◆ WHAT THE TASK ASKS: How many of the lines below contain the string "icon"? Reply with the number only.

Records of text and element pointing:

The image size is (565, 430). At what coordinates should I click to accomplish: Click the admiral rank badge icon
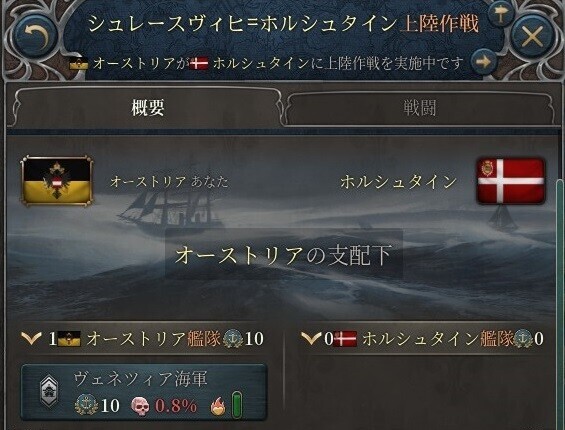49,391
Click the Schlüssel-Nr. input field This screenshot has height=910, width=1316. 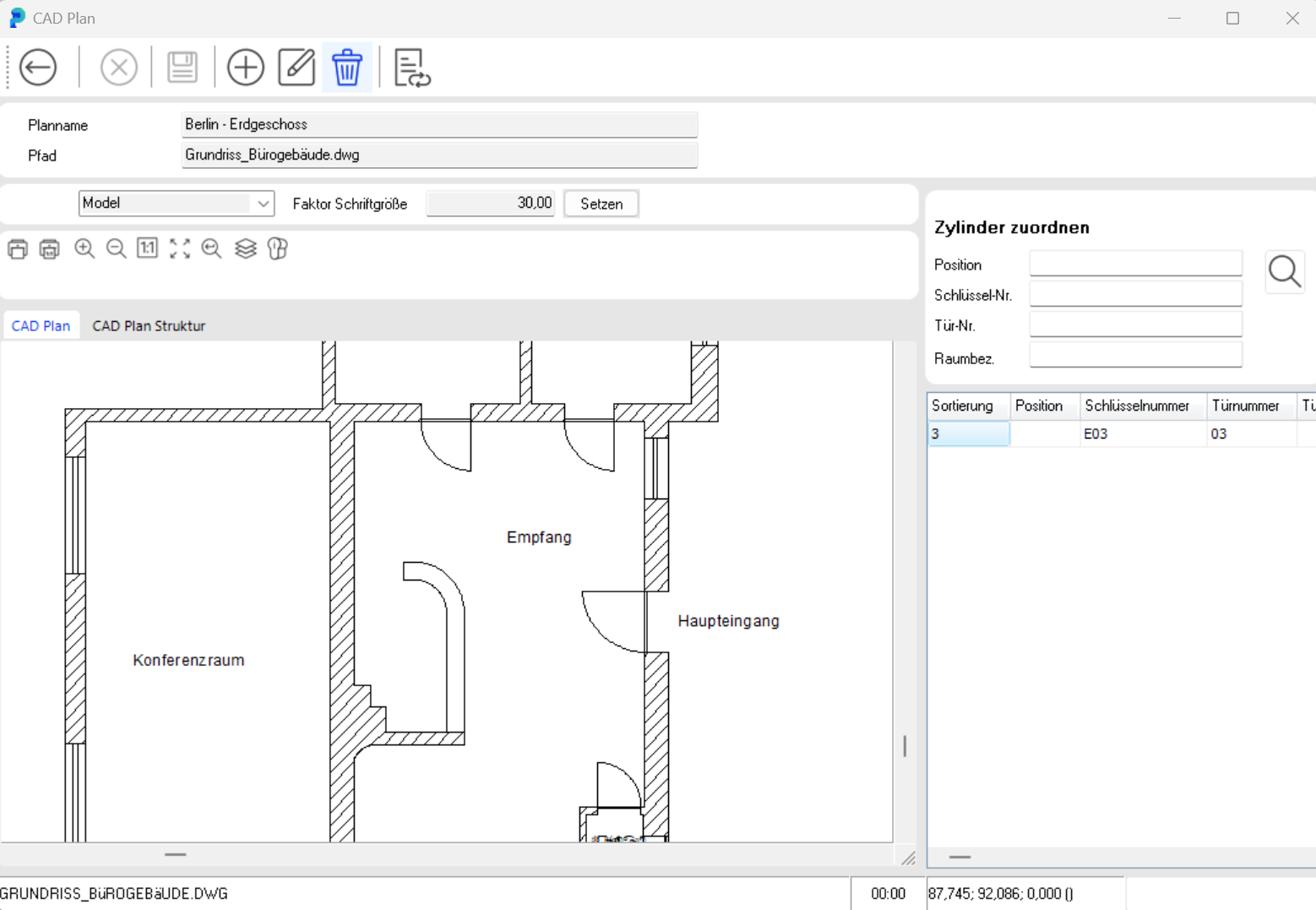click(x=1135, y=295)
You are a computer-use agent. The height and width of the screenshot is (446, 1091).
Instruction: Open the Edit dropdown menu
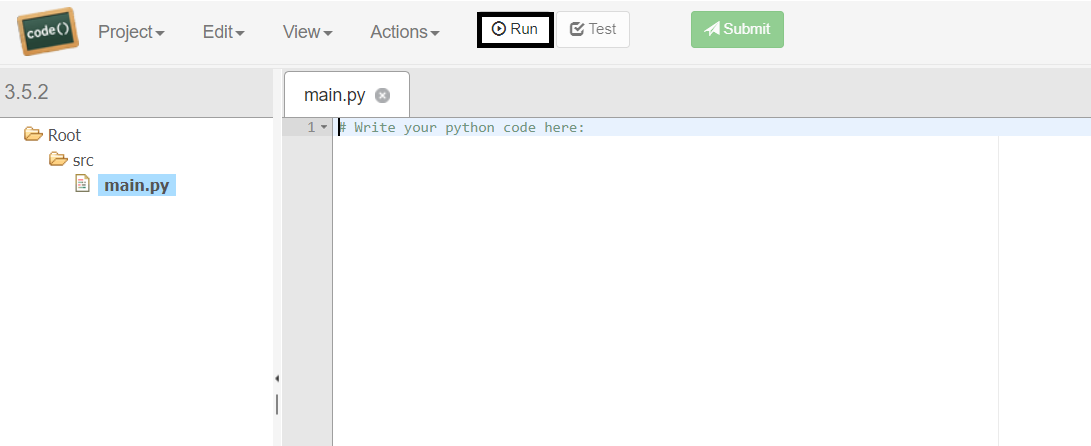223,32
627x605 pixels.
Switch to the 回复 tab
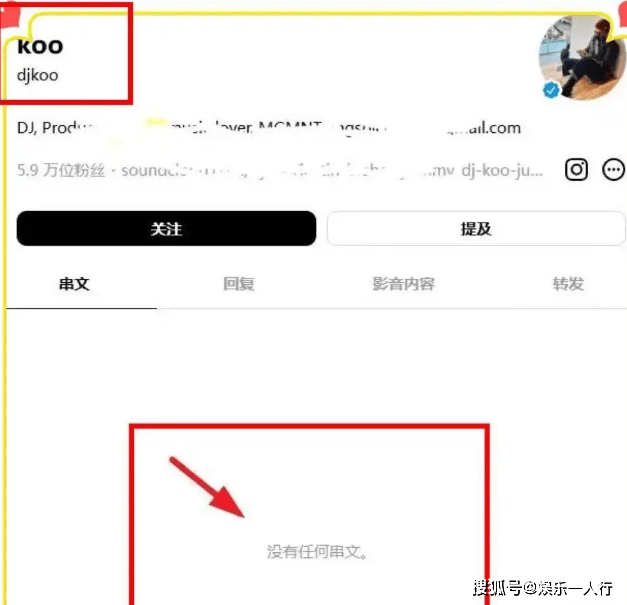click(239, 284)
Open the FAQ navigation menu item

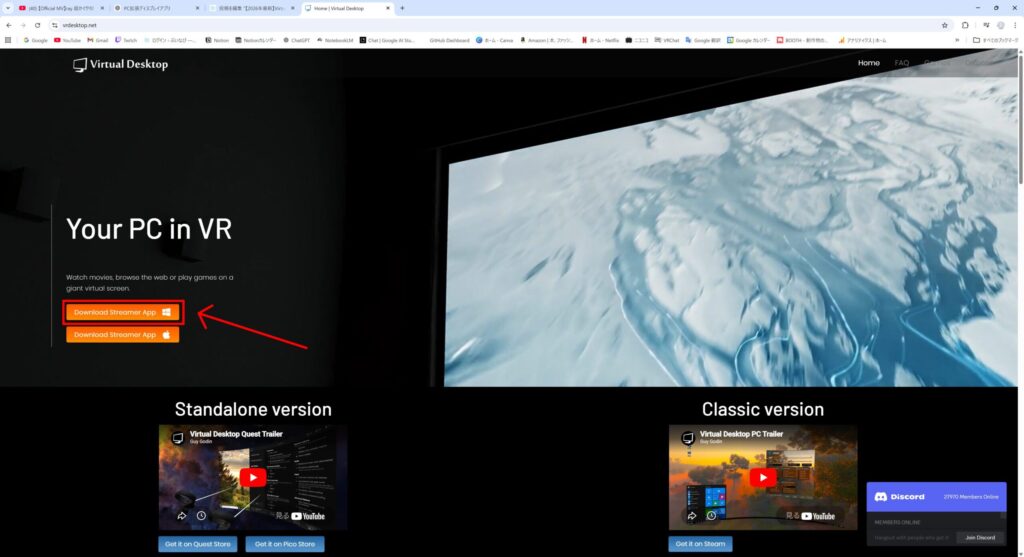point(901,63)
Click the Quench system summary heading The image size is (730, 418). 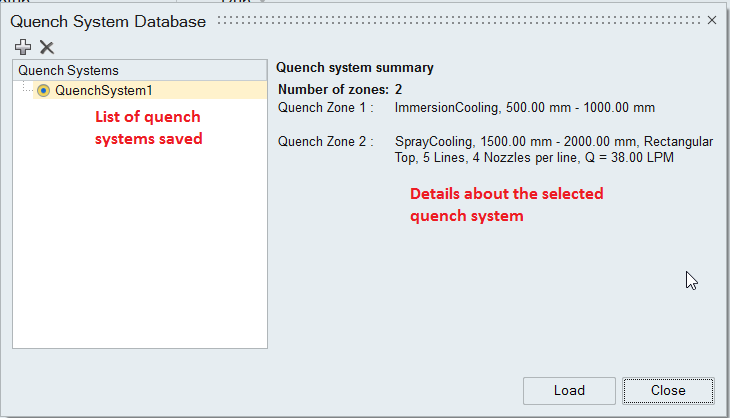(x=354, y=68)
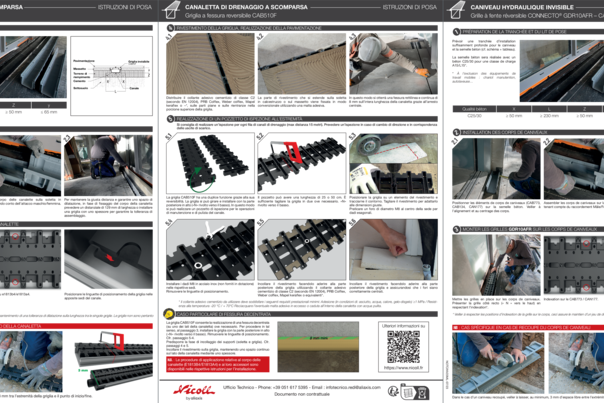
Task: Click the step icon for Installation des corps de caniveaux
Action: coord(455,131)
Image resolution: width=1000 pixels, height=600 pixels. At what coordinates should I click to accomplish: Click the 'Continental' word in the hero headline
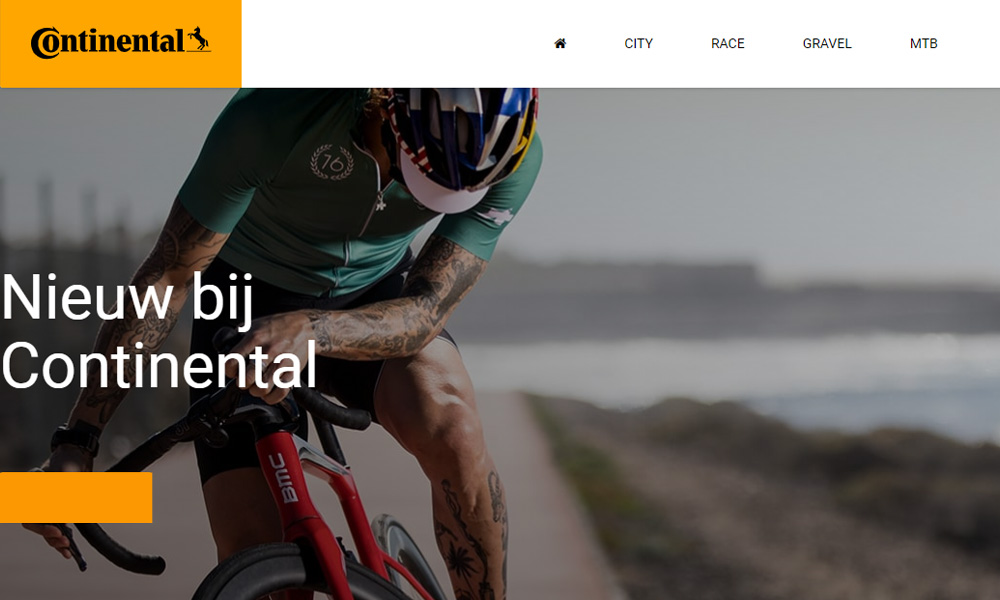click(159, 364)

◆ ANSWER TO THIS EXERCISE: 2